Entidade sem quadro funcional liderou explosão de filiados e lucrou R$ 221 milhões
Um relatório da Controladoria-Geral da União (CGU) revelou indícios de fraude envolvendo a Confederação Brasileira dos Trabalhadores de Pesca e Aquicultura (CBPA), que registrou crescimento explosivo no número de filiados após firmar convênio com o INSS, apesar de não possuir nenhum funcionário cadastrado. A entidade é acusada de aplicar descontos indevidos em benefícios de aposentados, prática já investigada pela Polícia Federal. Entre 2022 e 2024, o número de “associados” saltou de zero para mais de 445 mil, resultando em arrecadações milionárias. Com informações do Metrópoles.
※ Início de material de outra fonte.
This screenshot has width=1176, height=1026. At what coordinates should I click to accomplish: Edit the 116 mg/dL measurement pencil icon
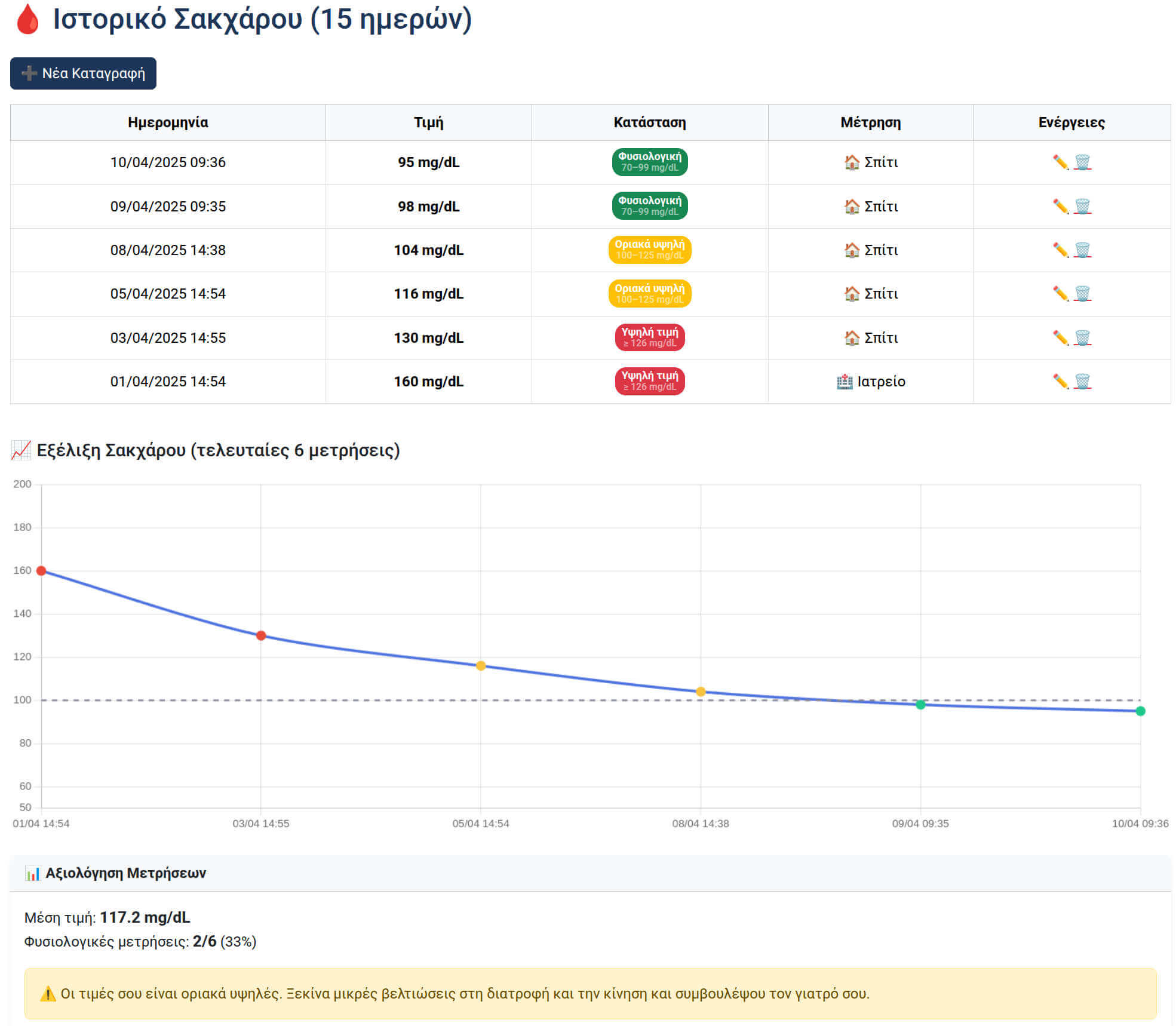tap(1060, 294)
A CGU identificou movimentações consideradas incompatíveis com a estrutura da confederação, incluindo a suspeita de uso ilegal de telemarketing para captar filiados, em violação ao Acordo de Cooperação Técnica firmado com o INSS. O documento também aponta tentativas de aplicar descontos em benefícios de pessoas já falecidas — ao menos 40 mil solicitações foram feitas para CPFs de segurados que estavam mortos, alguns desde antes da própria criação da CBPA. A explosão de novos descontos, que chegou a saltar de 34 mil para mais de 222 mil em apenas um mês, reforçou a suspeita de manipulação sistemática.
As investigações fazem parte da operação Sem Desconto, que apura fraudes generalizadas em repasses realizados pelo INSS. O presidente da CBPA, Abraão Lincoln Ferreira da Cruz — ligado ao Republicanos e com influência no cenário político e no próprio instituto — presta depoimento à CPMI do INSS nesta segunda-feira (03/11). Ele e a entidade tiveram bens bloqueados a pedido da AGU, enquanto o colegiado aprovou a quebra de sigilos fiscal e bancário. As apurações seguem para identificar responsabilidades e o destino dos recursos obtidos de forma irregular.